§ TASK DETAILS
Whenever the word "number" turns up in a line below, that line should be copied.

Top of RECORDS

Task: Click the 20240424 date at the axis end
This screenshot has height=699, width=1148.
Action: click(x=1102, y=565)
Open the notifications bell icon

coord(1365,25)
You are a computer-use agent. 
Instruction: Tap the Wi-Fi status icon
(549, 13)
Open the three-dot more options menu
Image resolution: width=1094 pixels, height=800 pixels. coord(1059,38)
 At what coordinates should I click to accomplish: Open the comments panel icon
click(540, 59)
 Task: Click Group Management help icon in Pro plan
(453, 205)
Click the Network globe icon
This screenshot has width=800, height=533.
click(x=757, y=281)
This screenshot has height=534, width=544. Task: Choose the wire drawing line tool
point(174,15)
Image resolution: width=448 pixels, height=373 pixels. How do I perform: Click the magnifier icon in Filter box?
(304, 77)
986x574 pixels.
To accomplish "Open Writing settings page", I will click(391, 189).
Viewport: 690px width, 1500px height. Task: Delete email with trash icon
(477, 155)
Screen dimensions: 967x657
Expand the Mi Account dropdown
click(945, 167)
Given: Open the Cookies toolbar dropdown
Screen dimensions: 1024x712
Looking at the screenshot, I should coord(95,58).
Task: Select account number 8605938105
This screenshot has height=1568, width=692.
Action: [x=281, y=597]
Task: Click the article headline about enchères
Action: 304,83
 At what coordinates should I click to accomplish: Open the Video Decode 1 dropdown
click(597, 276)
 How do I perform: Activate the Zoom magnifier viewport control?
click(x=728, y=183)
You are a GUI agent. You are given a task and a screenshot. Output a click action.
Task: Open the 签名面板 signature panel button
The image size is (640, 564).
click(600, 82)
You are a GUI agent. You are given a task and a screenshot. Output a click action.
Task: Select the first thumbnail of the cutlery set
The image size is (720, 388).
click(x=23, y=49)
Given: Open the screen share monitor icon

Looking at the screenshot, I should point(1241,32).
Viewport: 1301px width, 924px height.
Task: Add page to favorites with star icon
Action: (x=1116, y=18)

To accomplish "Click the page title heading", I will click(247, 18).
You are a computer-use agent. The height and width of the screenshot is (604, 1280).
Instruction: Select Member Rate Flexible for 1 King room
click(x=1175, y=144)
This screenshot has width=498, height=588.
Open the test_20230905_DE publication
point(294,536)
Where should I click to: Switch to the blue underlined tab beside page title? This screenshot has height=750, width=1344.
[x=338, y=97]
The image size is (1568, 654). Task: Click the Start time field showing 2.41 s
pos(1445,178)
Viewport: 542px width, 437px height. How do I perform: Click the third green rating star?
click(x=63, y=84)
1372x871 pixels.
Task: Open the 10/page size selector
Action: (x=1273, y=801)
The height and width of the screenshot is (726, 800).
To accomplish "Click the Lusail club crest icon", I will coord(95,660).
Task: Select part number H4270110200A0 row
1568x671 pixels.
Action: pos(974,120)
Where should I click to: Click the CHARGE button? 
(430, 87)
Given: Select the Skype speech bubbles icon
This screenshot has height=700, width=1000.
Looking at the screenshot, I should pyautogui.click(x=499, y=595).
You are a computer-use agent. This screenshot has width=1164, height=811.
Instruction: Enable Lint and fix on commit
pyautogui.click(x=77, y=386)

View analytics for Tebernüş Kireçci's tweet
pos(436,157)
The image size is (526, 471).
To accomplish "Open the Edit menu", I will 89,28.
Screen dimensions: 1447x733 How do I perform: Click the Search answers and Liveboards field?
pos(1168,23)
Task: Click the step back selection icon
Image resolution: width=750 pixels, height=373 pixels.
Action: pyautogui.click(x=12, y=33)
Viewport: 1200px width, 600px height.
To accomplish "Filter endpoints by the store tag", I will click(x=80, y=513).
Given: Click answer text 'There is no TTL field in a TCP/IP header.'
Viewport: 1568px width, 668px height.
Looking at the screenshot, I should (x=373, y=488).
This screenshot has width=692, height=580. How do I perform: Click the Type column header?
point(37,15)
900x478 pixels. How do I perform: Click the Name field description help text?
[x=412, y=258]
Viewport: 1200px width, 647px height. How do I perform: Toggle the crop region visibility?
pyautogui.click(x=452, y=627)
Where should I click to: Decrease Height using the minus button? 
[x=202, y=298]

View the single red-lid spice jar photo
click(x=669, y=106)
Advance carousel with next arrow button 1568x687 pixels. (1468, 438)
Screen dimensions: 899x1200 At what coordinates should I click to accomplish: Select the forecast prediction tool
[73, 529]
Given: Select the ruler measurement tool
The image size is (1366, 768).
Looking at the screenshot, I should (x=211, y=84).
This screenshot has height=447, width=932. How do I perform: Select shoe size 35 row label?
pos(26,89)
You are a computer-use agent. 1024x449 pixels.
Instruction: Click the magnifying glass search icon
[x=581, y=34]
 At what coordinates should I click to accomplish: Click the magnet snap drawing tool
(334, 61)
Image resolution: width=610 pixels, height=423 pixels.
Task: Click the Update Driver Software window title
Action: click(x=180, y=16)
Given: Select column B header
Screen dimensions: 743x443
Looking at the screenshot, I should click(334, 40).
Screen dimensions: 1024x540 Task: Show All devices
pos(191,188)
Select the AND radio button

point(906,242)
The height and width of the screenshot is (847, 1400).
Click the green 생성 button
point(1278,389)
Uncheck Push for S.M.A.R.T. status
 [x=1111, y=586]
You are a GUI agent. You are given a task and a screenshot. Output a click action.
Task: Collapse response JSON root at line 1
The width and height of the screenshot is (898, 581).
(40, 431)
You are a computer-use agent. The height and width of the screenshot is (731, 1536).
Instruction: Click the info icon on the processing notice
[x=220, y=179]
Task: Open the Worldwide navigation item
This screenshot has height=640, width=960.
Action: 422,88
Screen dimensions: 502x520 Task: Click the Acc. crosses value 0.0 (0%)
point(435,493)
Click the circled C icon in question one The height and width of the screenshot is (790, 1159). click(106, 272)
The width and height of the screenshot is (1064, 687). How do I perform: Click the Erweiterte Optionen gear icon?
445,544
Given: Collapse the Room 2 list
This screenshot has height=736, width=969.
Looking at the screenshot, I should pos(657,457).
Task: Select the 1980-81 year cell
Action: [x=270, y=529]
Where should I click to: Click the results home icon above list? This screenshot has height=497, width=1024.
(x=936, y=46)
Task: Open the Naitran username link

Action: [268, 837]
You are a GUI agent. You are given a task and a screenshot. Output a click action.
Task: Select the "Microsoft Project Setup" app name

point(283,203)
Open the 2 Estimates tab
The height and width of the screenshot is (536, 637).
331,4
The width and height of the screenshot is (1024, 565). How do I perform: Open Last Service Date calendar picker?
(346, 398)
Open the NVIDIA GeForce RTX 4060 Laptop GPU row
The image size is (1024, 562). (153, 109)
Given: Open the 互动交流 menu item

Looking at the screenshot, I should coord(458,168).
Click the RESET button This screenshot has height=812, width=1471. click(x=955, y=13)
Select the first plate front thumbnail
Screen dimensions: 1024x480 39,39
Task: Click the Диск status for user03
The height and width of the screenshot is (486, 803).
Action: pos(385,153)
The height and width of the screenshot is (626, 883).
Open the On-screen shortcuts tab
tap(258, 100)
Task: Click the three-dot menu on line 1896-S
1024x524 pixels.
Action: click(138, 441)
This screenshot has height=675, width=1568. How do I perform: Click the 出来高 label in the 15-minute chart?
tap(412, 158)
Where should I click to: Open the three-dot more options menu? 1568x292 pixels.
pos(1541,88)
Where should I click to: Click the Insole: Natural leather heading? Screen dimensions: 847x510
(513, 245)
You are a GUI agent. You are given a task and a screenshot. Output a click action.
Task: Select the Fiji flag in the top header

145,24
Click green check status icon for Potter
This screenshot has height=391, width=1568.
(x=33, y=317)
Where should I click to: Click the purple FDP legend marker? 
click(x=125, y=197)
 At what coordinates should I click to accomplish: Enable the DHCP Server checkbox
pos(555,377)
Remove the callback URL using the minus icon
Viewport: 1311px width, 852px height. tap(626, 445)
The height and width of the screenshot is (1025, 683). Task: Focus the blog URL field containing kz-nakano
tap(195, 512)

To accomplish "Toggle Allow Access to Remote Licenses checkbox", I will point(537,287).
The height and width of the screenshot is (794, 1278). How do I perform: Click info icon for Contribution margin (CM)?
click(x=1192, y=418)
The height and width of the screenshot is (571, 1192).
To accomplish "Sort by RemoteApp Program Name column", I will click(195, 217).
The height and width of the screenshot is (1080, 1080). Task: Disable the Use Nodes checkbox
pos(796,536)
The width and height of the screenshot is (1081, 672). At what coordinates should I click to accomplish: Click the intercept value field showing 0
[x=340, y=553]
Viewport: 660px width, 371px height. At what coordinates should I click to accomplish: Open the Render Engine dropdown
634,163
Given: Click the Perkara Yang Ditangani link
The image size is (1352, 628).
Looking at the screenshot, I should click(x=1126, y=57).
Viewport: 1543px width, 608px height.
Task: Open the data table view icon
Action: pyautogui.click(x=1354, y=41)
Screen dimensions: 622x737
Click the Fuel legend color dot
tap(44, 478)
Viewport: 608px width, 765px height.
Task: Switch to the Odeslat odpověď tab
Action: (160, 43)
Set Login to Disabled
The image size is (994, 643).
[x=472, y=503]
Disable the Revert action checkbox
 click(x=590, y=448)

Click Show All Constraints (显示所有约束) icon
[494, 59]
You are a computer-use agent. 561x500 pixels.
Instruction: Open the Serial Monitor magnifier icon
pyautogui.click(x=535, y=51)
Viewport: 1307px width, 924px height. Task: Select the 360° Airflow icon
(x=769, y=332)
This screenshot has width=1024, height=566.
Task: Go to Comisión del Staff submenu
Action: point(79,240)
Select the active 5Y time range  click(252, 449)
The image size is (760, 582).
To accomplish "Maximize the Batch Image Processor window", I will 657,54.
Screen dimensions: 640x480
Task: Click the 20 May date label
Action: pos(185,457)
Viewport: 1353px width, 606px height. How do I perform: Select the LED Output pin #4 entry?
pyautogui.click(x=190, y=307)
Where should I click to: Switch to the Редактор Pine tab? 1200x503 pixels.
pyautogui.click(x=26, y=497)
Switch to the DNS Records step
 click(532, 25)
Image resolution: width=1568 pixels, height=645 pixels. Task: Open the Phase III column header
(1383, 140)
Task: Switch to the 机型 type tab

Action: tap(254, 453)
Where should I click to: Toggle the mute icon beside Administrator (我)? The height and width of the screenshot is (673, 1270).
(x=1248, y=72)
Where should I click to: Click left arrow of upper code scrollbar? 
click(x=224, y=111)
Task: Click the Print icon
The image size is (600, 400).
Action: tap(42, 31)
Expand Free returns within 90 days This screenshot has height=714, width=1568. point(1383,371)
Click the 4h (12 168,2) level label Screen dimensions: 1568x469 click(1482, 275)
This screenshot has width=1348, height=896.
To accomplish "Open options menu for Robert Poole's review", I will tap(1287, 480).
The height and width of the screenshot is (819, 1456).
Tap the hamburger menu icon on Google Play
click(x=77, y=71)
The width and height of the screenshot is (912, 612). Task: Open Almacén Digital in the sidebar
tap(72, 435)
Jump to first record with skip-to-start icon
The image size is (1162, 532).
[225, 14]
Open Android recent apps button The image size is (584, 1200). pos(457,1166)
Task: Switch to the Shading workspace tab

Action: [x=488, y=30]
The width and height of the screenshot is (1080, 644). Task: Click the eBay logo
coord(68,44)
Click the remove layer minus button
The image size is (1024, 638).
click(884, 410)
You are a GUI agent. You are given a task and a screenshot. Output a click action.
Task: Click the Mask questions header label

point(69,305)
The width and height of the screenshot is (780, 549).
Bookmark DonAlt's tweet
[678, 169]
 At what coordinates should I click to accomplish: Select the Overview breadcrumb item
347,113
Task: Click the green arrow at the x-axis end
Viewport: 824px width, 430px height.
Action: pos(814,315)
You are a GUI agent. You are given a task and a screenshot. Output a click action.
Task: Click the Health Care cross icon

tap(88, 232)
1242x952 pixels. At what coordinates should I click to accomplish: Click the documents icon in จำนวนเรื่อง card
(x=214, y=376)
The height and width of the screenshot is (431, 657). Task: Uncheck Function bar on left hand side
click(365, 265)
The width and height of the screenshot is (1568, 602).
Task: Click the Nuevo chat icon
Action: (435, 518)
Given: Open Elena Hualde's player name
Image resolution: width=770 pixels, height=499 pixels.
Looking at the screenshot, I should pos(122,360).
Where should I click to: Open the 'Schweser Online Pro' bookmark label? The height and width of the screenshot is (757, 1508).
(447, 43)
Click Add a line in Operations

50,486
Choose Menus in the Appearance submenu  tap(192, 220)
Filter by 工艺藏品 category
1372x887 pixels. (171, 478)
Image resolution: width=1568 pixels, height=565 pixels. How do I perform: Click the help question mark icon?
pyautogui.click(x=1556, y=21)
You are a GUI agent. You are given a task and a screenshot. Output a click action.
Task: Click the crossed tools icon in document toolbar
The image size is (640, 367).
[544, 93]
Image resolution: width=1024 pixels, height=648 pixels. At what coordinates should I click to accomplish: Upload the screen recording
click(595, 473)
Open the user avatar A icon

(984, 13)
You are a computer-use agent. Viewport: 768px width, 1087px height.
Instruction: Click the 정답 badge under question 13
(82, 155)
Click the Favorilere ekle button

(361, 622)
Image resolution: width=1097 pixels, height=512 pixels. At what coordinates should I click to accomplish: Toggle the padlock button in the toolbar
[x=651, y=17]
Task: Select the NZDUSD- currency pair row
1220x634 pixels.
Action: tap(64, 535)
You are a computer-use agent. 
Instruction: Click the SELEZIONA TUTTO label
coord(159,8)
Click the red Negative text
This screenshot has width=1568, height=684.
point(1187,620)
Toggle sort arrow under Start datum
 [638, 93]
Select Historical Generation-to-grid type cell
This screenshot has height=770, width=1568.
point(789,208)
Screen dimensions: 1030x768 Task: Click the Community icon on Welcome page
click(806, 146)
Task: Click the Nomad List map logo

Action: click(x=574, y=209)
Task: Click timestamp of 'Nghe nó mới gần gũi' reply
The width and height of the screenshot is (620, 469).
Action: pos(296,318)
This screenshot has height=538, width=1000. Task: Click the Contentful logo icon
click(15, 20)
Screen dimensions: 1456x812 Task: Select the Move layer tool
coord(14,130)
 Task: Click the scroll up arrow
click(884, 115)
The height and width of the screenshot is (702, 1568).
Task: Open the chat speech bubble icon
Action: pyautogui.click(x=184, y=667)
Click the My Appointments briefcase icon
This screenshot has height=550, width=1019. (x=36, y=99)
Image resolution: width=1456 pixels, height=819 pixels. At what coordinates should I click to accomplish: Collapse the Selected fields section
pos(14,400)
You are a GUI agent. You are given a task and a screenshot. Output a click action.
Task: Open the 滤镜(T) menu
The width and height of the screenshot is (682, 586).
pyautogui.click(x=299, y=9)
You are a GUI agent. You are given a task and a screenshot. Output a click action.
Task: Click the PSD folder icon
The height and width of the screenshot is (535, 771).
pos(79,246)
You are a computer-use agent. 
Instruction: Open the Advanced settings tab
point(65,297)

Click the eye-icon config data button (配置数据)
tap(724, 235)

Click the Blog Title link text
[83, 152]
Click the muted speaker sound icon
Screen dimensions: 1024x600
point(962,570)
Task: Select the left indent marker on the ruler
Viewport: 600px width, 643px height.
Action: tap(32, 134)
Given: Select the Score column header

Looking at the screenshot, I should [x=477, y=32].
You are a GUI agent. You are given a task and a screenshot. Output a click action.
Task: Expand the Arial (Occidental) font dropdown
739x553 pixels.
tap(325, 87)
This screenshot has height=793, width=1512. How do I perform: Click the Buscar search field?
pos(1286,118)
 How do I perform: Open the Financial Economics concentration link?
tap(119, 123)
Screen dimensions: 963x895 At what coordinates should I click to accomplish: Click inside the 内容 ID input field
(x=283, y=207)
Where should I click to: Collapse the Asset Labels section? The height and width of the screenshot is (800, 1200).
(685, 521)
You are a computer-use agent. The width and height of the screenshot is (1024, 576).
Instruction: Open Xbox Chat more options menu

Bottom of RECORDS

§ ANSWER SECTION
Task: Select account number 8605938105
Task: Select part number H4270110200A0 row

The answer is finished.